> ENTRIES SUPPLIED:
::::::::::

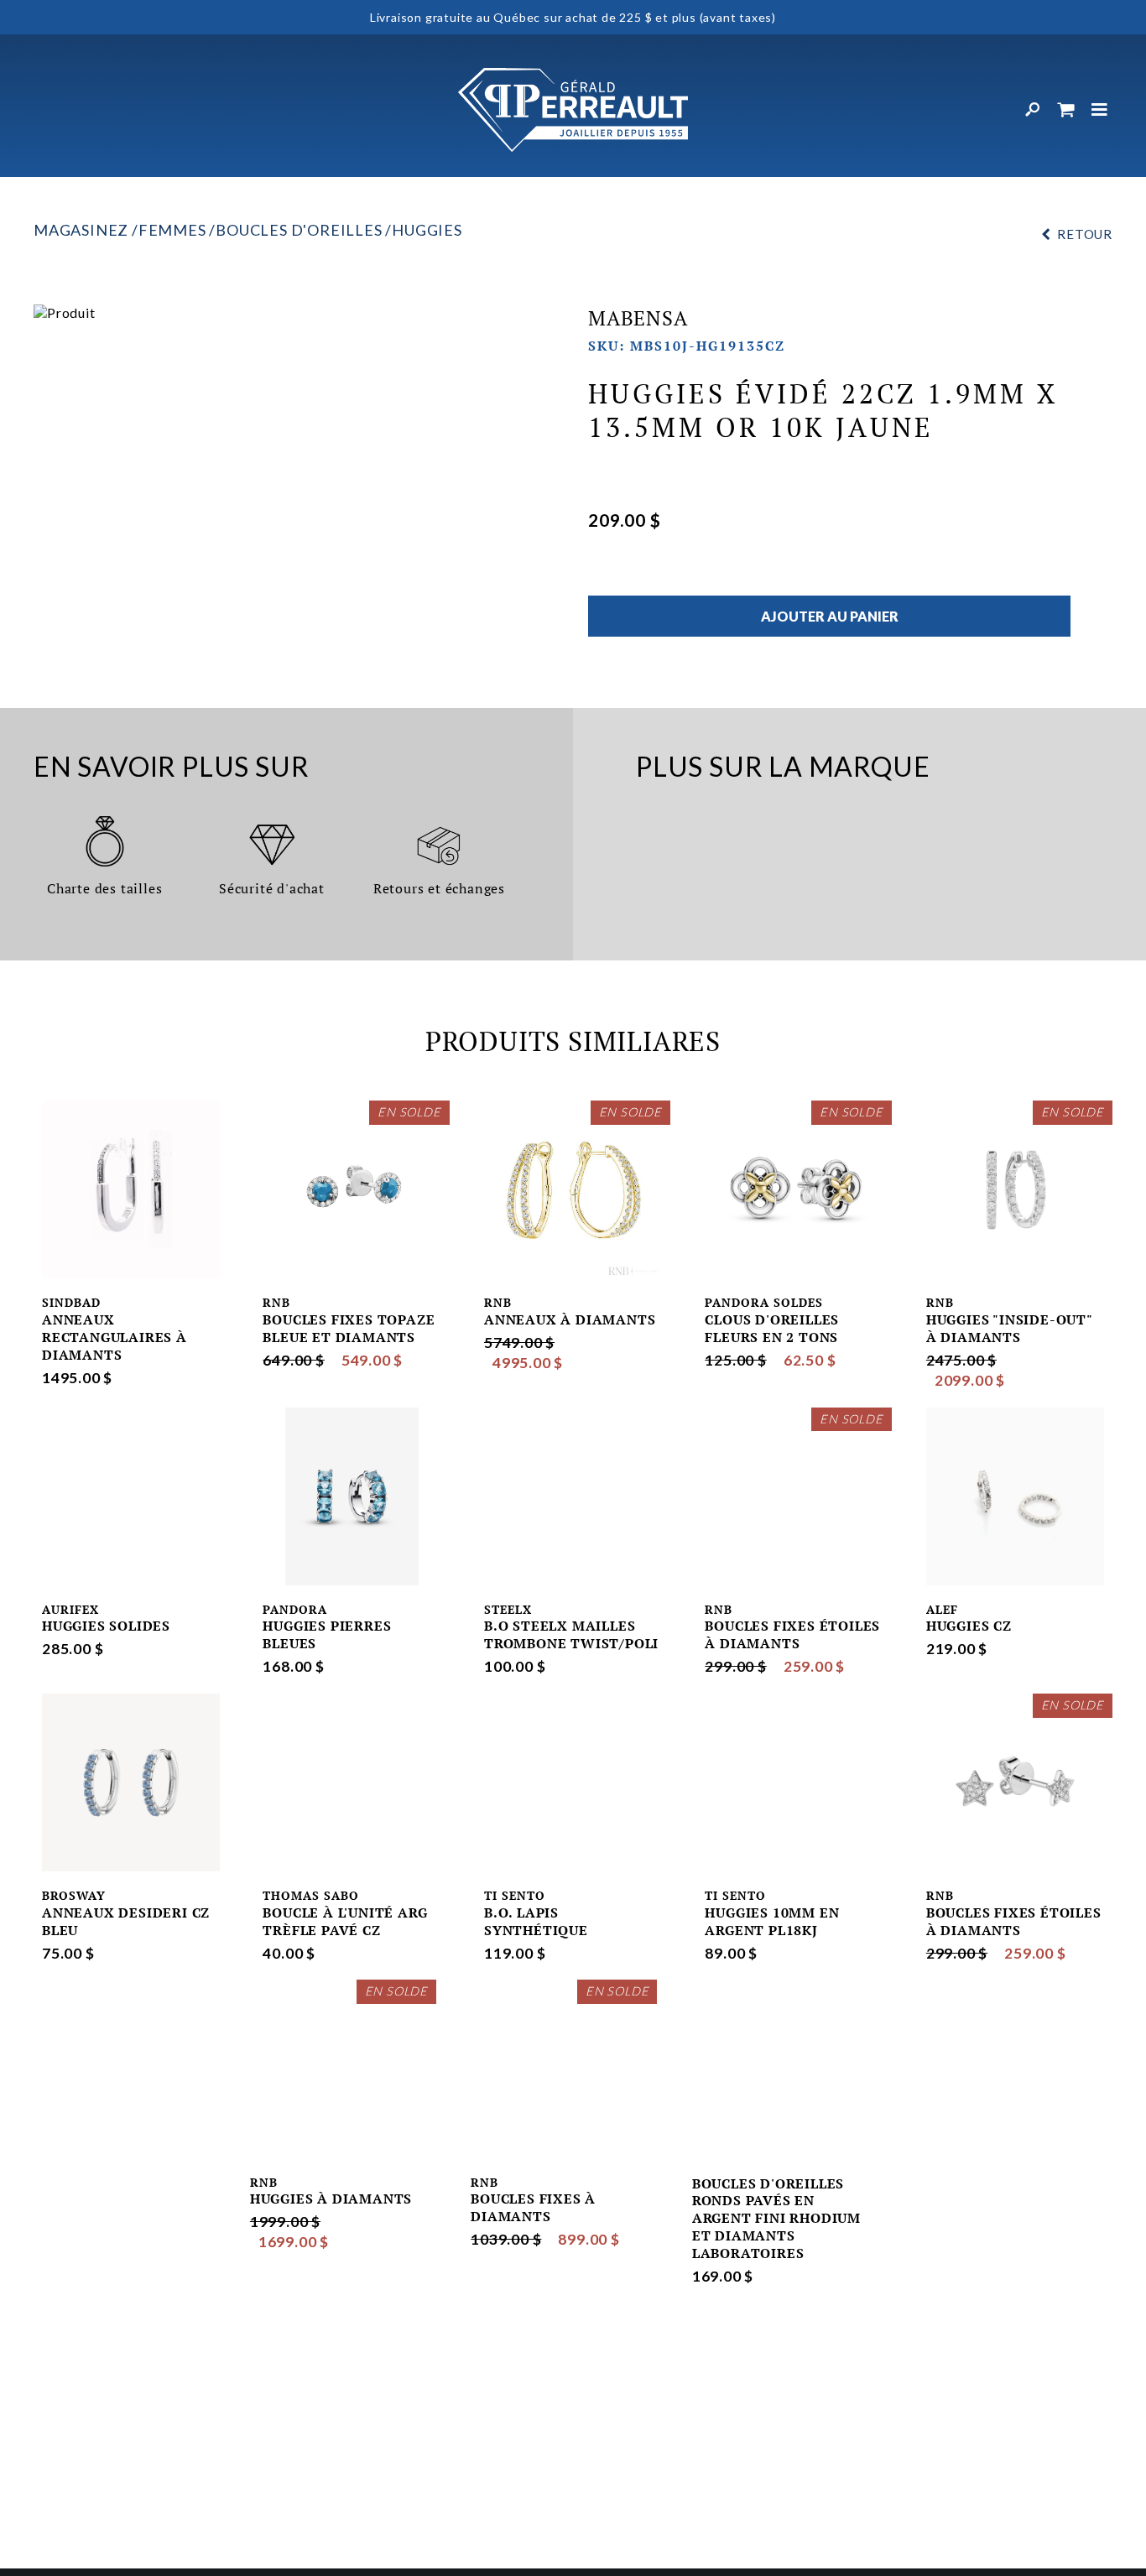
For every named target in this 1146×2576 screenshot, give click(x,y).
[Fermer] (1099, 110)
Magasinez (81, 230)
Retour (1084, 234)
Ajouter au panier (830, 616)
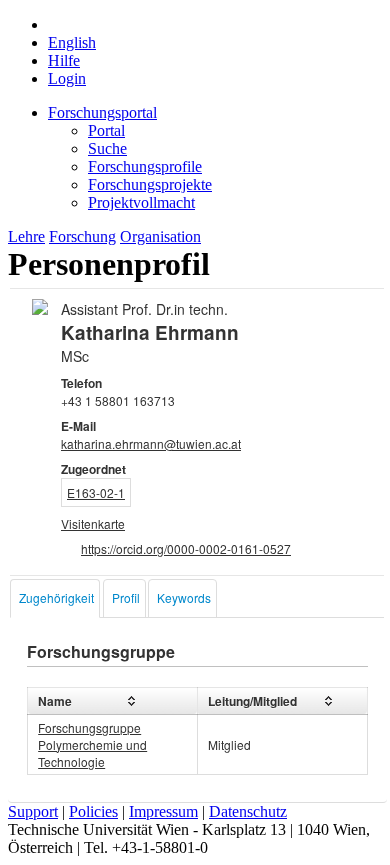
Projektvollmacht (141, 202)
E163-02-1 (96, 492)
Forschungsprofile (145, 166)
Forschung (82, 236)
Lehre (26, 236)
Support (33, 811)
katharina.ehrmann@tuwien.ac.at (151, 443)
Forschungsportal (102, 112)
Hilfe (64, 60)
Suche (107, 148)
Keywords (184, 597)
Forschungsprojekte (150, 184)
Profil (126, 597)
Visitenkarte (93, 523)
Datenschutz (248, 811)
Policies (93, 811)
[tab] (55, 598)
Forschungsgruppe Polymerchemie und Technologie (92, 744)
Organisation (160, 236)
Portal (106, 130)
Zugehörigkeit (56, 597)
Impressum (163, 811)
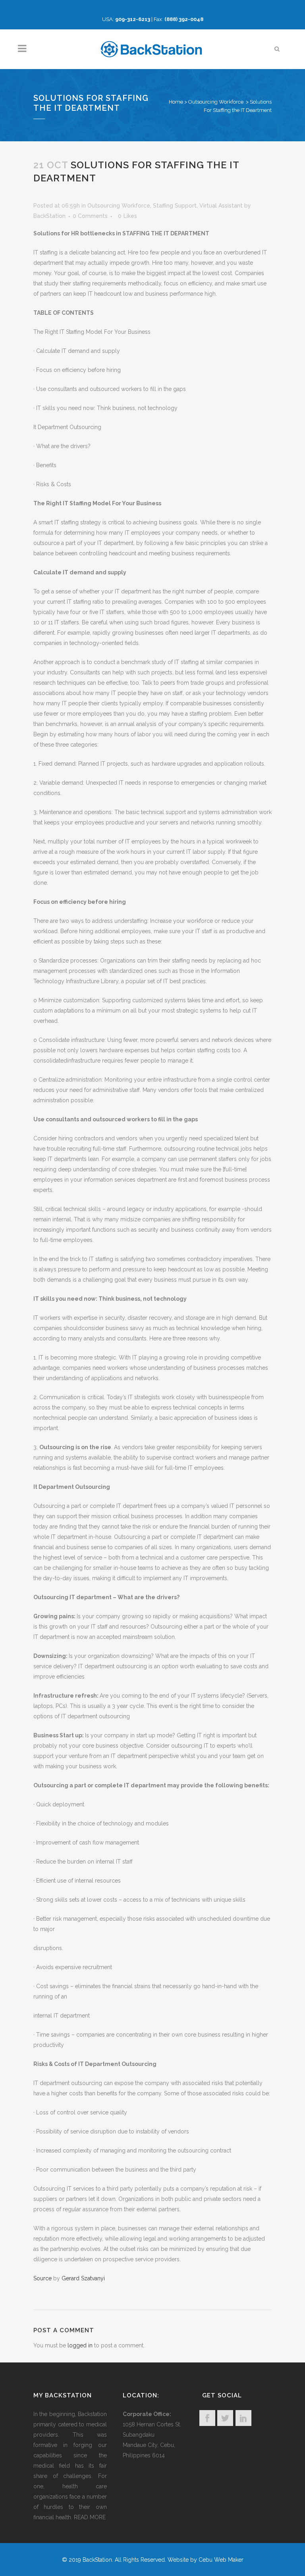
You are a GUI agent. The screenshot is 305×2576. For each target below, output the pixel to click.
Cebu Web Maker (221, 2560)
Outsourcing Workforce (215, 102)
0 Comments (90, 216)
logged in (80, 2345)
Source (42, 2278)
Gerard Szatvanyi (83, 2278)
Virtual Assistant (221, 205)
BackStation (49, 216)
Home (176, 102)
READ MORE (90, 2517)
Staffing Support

::::::::::

> WHAT TO PRODUCE:
Without the pictures, give again exactly the lines above starting at the line containing "Organisation (160, 236)" and ending at the line containing "Virtual Assistant (221, 205)".

> RESPONSE:
Organisation (160, 236)
Portal (106, 130)
Zugehörigkeit (56, 597)
Impressum (163, 811)
You are a GUI agent. The screenshot is 305×2576. For each target below, output the pixel to click.
Cebu Web Maker (221, 2560)
Outsourcing Workforce (215, 102)
0 Comments (90, 216)
logged in (80, 2345)
Source (42, 2278)
Gerard Szatvanyi (83, 2278)
Virtual Assistant (221, 205)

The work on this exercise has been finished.